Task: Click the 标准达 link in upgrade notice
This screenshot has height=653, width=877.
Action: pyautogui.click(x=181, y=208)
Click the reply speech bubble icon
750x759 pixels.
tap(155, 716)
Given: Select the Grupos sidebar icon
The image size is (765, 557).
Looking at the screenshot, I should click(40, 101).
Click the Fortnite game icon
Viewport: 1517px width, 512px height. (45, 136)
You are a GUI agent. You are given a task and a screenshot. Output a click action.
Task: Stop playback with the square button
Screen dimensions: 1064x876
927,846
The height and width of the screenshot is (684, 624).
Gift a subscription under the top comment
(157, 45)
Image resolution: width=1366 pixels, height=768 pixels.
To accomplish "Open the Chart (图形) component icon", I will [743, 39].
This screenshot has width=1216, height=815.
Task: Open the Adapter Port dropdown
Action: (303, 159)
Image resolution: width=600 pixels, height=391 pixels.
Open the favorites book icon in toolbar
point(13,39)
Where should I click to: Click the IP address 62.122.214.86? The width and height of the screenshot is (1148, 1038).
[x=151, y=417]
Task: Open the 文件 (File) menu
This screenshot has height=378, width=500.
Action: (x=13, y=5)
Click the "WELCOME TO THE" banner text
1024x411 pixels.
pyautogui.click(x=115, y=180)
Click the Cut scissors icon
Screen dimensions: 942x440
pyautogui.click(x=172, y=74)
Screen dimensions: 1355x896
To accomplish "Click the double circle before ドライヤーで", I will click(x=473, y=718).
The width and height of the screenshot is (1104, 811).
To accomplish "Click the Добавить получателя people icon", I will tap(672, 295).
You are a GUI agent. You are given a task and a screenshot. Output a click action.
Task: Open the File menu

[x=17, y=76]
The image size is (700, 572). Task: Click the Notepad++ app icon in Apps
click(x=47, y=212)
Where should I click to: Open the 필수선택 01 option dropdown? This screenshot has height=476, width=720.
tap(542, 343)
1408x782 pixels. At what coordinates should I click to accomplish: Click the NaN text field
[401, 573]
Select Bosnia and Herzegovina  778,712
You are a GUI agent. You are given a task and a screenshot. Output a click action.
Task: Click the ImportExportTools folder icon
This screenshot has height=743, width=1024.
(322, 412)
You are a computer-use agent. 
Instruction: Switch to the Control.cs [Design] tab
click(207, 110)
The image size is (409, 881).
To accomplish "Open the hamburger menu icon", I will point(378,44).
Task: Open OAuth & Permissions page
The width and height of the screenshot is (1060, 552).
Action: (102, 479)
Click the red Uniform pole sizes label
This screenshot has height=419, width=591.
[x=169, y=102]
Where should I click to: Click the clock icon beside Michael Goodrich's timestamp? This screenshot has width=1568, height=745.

Problem requirements:
The full listing above should be repeated without omission.

Answer below:
Task: Click the 标准达 link in upgrade notice
This screenshot has height=653, width=877.
Action: pyautogui.click(x=181, y=208)
Click the reply speech bubble icon
750x759 pixels.
tap(155, 716)
Given: Select the Grupos sidebar icon
The image size is (765, 557).
Looking at the screenshot, I should click(40, 101).
Click the Fortnite game icon
Viewport: 1517px width, 512px height. (45, 136)
You are a GUI agent. You are given a task and a screenshot. Output a click action.
Task: Stop playback with the square button
Screen dimensions: 1064x876
927,846
The height and width of the screenshot is (684, 624).
Gift a subscription under the top comment
(157, 45)
Image resolution: width=1366 pixels, height=768 pixels.
To accomplish "Open the Chart (图形) component icon", I will [743, 39].
This screenshot has width=1216, height=815.
Task: Open the Adapter Port dropdown
Action: (303, 159)
Image resolution: width=600 pixels, height=391 pixels.
Open the favorites book icon in toolbar
point(13,39)
Where should I click to: Click the IP address 62.122.214.86? The width and height of the screenshot is (1148, 1038).
[x=151, y=417]
Task: Open the 文件 (File) menu
This screenshot has height=378, width=500.
Action: (x=13, y=5)
Click the "WELCOME TO THE" banner text
1024x411 pixels.
pyautogui.click(x=115, y=180)
Click the Cut scissors icon
Screen dimensions: 942x440
pyautogui.click(x=172, y=74)
Screen dimensions: 1355x896
To accomplish "Click the double circle before ドライヤーで", I will click(x=473, y=718).
The width and height of the screenshot is (1104, 811).
To accomplish "Click the Добавить получателя people icon", I will tap(672, 295).
You are a GUI agent. You are given a task and a screenshot. Output a click action.
Task: Open the File menu

[x=17, y=76]
The image size is (700, 572). Task: Click the Notepad++ app icon in Apps
click(x=47, y=212)
Where should I click to: Open the 필수선택 01 option dropdown? This screenshot has height=476, width=720.
tap(542, 343)
1408x782 pixels. At what coordinates should I click to accomplish: Click the NaN text field
[401, 573]
Select Bosnia and Herzegovina  778,712
You are a GUI agent. You are given a task and a screenshot. Output a click action.
Task: Click the ImportExportTools folder icon
This screenshot has height=743, width=1024.
(322, 412)
You are a computer-use agent. 
Instruction: Switch to the Control.cs [Design] tab
click(207, 110)
The image size is (409, 881).
To accomplish "Open the hamburger menu icon", I will point(378,44).
Task: Open OAuth & Permissions page
The width and height of the screenshot is (1060, 552).
Action: (102, 479)
Click the red Uniform pole sizes label
This screenshot has height=419, width=591.
[x=169, y=102]
Where should I click to: Click the clock icon beside Michael Goodrich's timestamp? This screenshot has width=1568, height=745.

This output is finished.